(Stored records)
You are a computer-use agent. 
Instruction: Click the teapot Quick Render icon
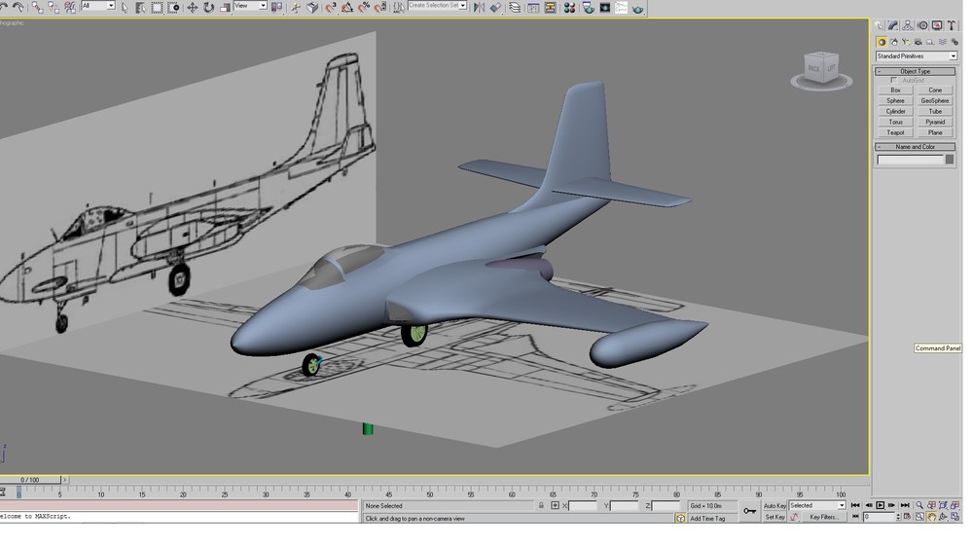tap(637, 8)
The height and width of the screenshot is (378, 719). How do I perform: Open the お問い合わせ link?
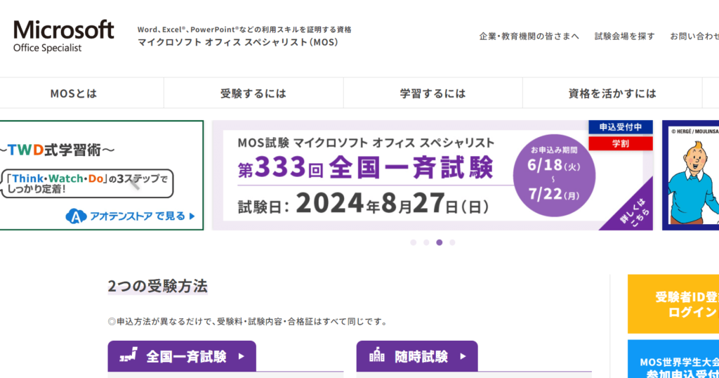click(694, 36)
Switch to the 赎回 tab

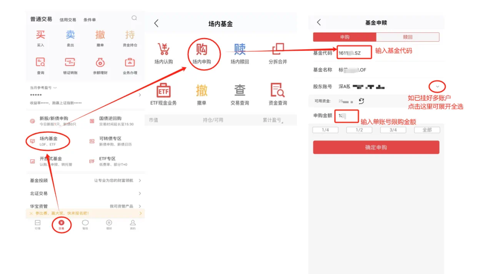(x=407, y=37)
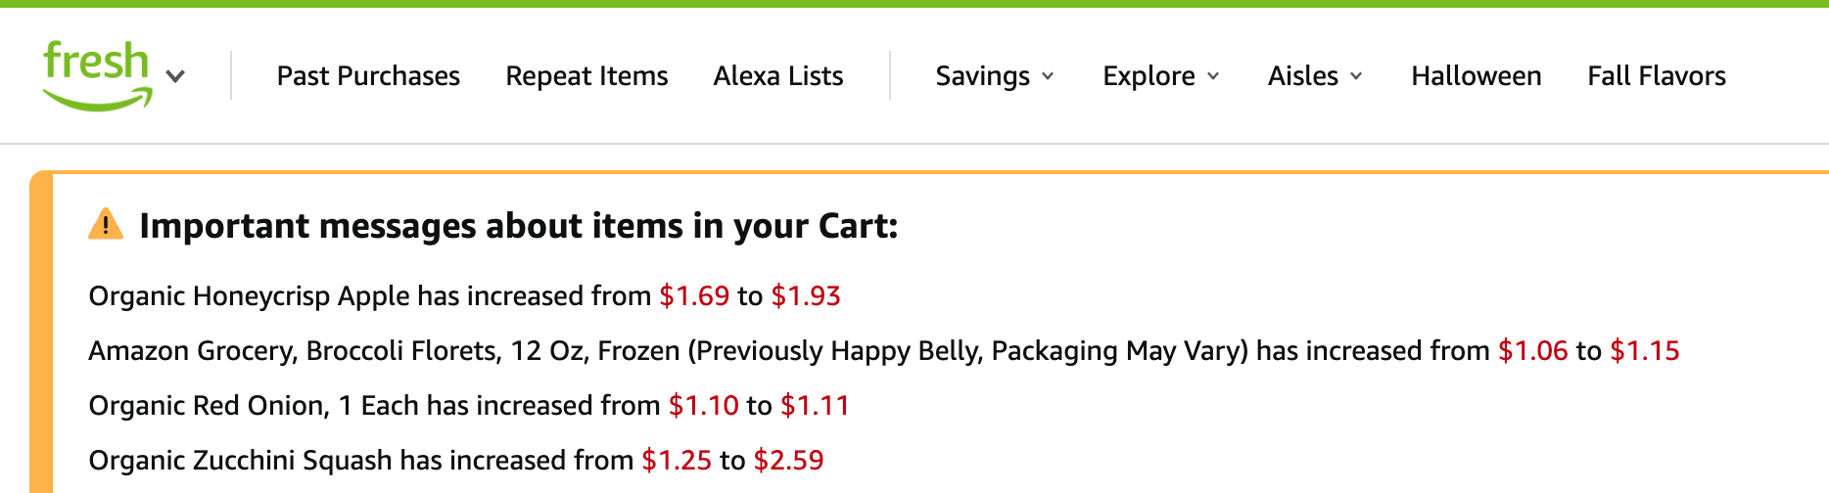Open the Explore dropdown menu
Viewport: 1829px width, 493px height.
click(1161, 76)
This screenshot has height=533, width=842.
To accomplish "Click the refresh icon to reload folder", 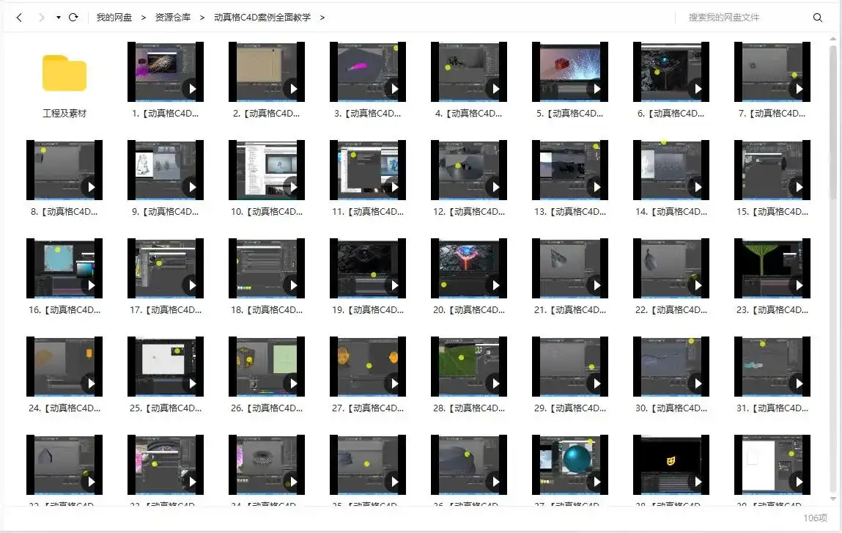I will [x=74, y=16].
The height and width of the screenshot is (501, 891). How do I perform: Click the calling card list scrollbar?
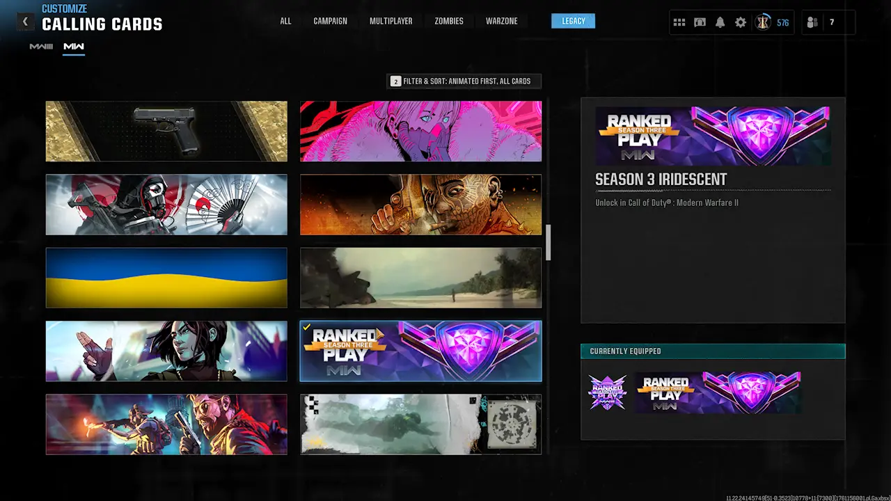[x=548, y=242]
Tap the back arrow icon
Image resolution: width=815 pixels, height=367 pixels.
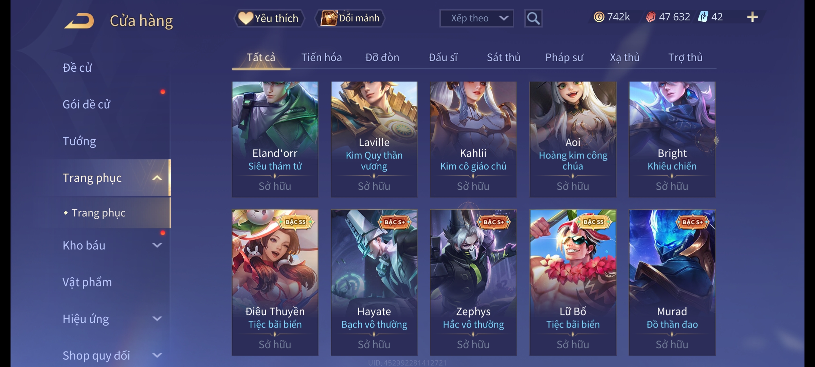click(79, 21)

## Instructions to follow
Which lines run from the one that holds "Tap the back arrow icon" to the final line of the records above? Return them exactly, and skip the pictures.

## Expected output
Tap the back arrow icon
Image resolution: width=815 pixels, height=367 pixels.
click(79, 21)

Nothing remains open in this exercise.